Application 17/444,752 is a division of application No. 15/588,569, filed on May 5, 2017, granted, now 11,120,329.
Claims priority of provisional application 62/333,214, filed on May 7, 2016.
Prior Publication US 2021/0374512 A1, Dec. 2, 2021
Int. Cl. G06N 3/063 (2023.01); G06F 12/06 (2006.01); G06F 9/345 (2018.01); H04L 49/15 (2022.01); G06N 3/04 (2023.01); H04L 15/00 (2006.01)
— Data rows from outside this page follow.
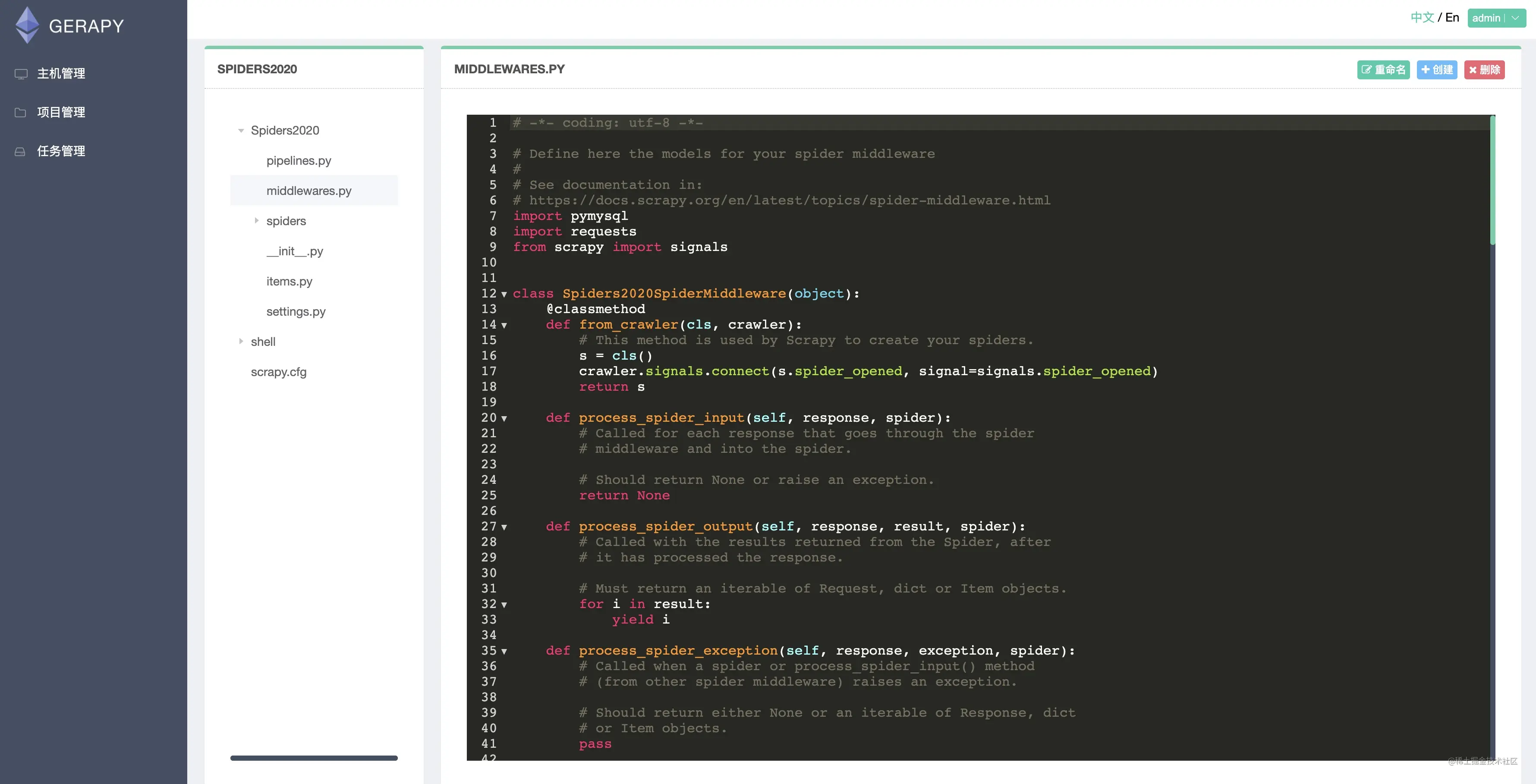Click the horizontal scrollbar under file tree

(314, 758)
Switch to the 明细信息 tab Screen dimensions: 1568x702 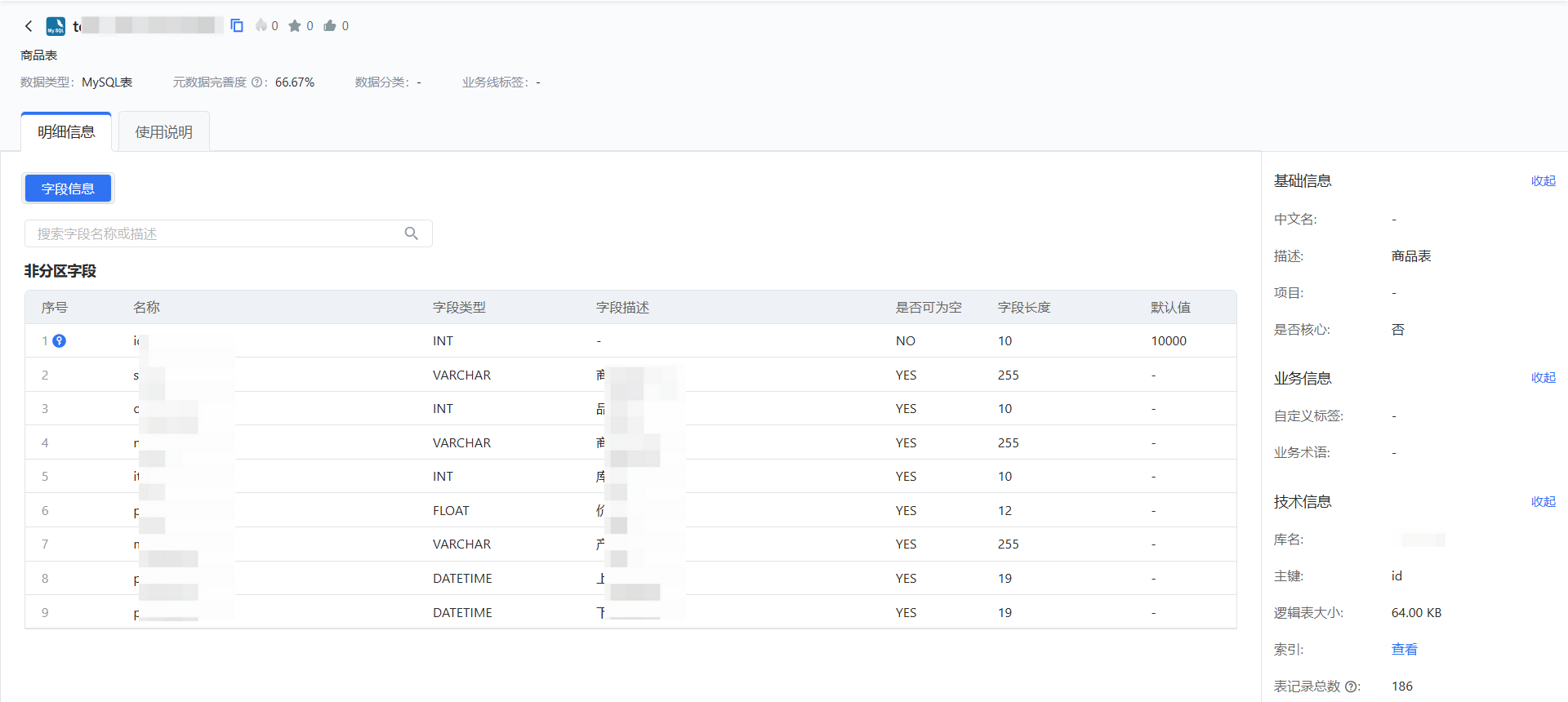click(66, 132)
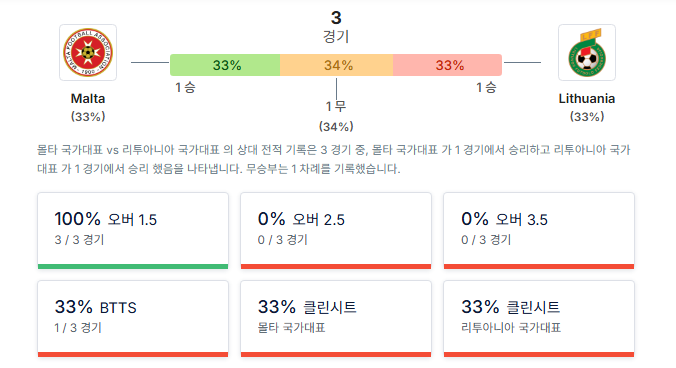Select the orange 34% draw segment
The height and width of the screenshot is (368, 676).
pos(337,65)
CPC G06N 3/063 (2013.01) [G06F 9/345 (2013.01); G06F 12/06 (2013.01); G06N 3/04 (2013.01); H04L 49/1507 (2013.01); H04L 15/00 (2013.01)] 17 Claims
OG exemplary drawing
 
15. A method comprising:
receiving at a modulo address generator, a memory address and a length;
generating by the modulo address generator, a set of memory addresses corresponding to data elements stored in a computer readable memory separated by strides;
receiving at an enqueuing controller, the generated set of memory addresses;
queuing by the enqueuing controller addresses of data elements into corresponding address queues respectively, and concurrently queuing by the enqueuing controller control data in a control queue;
decoding the memory addresses of the data elements into data at a decoder and queuing into a corresponding data queue respectively;
at a dequeuing controller, receiving data elements from the data queues and forwarding the received data elements to a reverse permutation, based at least on the control data received from the control queue;
restoring via the reverse permutation, the data elements received from the dequeuing controller; and
forwarding at the reverse permutation, the restored data elements to an output.